Olukoyede has deployed this in the case of Bello. The EFCC chairman, driven by only what he knows, has in the full glare of the media passed a judgment of “guilty” on Bello when he invited the media to his office, orchestrated the coverage of the event and ensured its widest broadcast, transmission across multiple new media platforms and publishing of same for the global audience. All this happened when the case is already before several courts in the country. But even if we make a case for Olukoyede for holding an elaborate media briefing on a matter before the courts (which prima facie is subjudice), how do we defend what Olukoyede mounted the podium to tell the world about Bello. He frontally pronounced Bello guilty when he gesticulated and voiced how Bello moved money from Kogi government coffers to pay his children’s school fees in advance. In basic criminal law procedure, for a suspect to be adjudged guilty of a crime, such crime must be effectively linked to the person (suspect) only before a court of competent jurisdiction. Until then, it remains an allegation. I have watched Olukoyede’s video on his ill-advised media briefing and his elaborate attempt to ‘convict’ Bello without due process of the law. The EFCC chairman who is a lawyer of many years standing breached the walls of the rule of law and decency. He publicly convicted Bello and armed Bello’s legal team with enough arsenal to plead victimization, unfair hearing, trampling of fundamental rights and obvious bias by EFCC towards their client. It is for such muddled processes and drama that the likes of Peter Odili, Abdullahi Adamu, Godswill Akpabio, Bello Matawalle, Abdullahi Ganduje and other former governors are all free men today. Their cases were dramatised in the media by EFCC, and that was all. No conviction; in some cases, no arraignment.
Section 36(5) of the 1999 Constitution as amended confers innocence on a suspect until he/she is proven guilty by a court of competent jurisdiction, not by any prosecuting or investigating agency. The implication is that no person should be pronounced guilty or shamed for any allegation of crime until proven guilty before a court. What Olukoyede did in that media rendezvous was akin to a public parade of Bello before his trial and conviction.
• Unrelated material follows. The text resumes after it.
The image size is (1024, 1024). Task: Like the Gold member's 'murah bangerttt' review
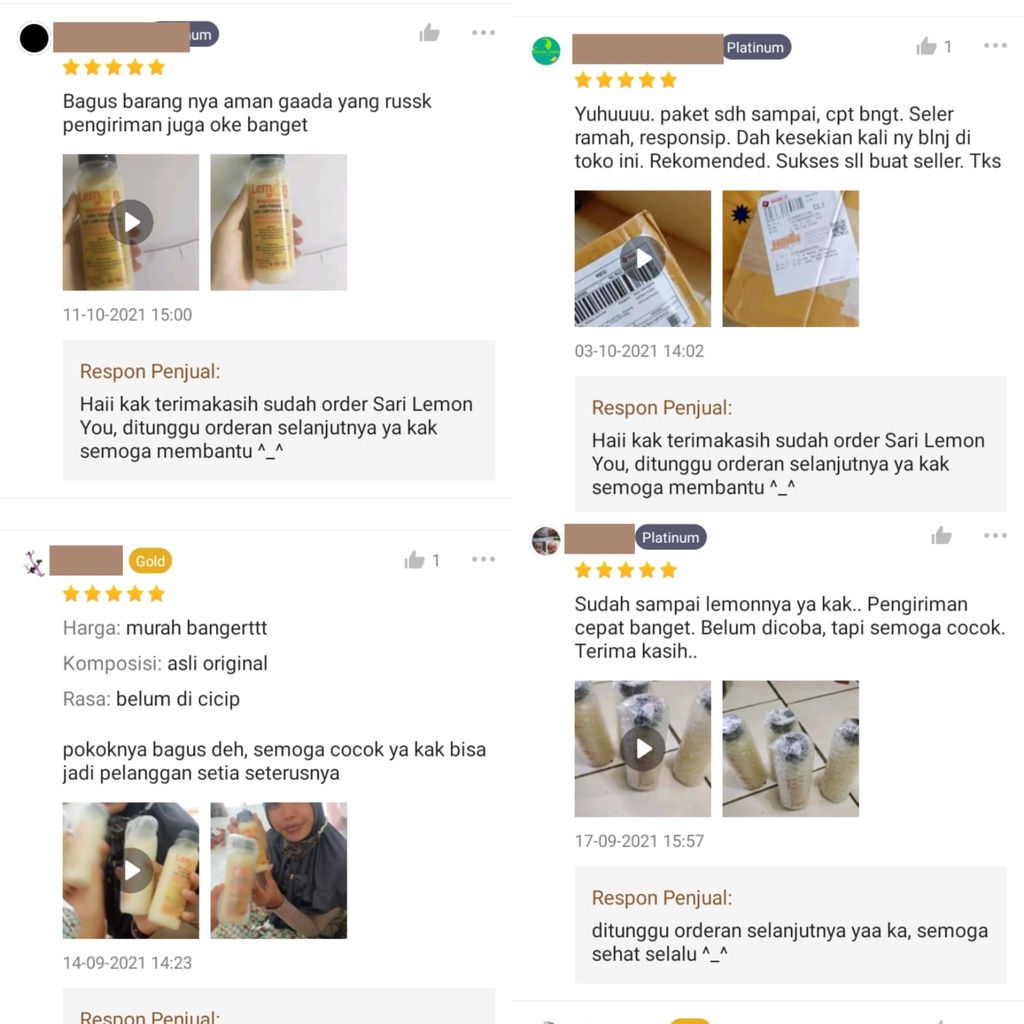pos(414,560)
This matter has been settled in several court judgments including in Ndukwem Chiziri Nice v. AG, Federation & Anor. (2007) CHR 218 at 232 in which Justice Adebukola Banjoko held that ‘The act of parading him (the suspect) before the press as evidenced by the Exhibits annexed to the affidavit was uncalled for and a callous disregard for his person.’ In simple terms, it means an affront on the fundamental rights of the suspect.
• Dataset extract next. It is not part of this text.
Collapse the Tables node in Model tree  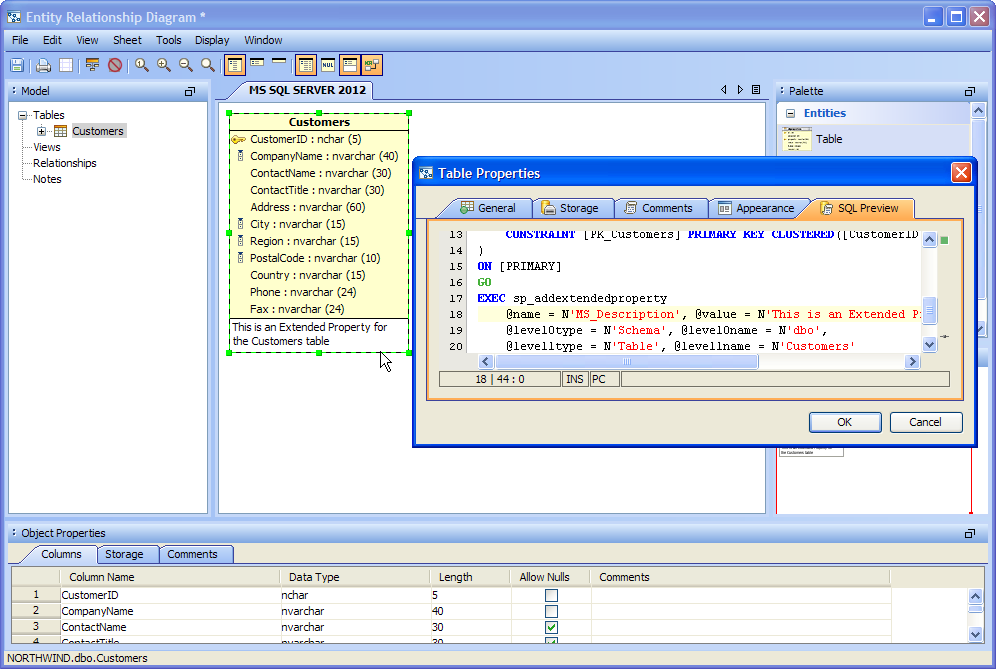23,115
By virtue of Olukoyede’s trial by the media, Bello is already guilty in the eyes of the public. But beyond that, Olukoyede’s strange tactic amounts to bullying of the judiciary to do his will. He has shown emotion, passed judgment in his own media court. But neither emotion nor judgment matters. What matters in law is justice hence the saying, “Let justice be done, though the heavens fall” (in Latin: Fiat justitia ruat caelum). In the case of Bello, Nigerians want justice, not judgment, drama or emotions of the EFCC Chairman. If the EFCC has as much as a prima facie case against Bello, it should pursue the case in court diligently and stop bullying the judiciary with tendentious statements in the media.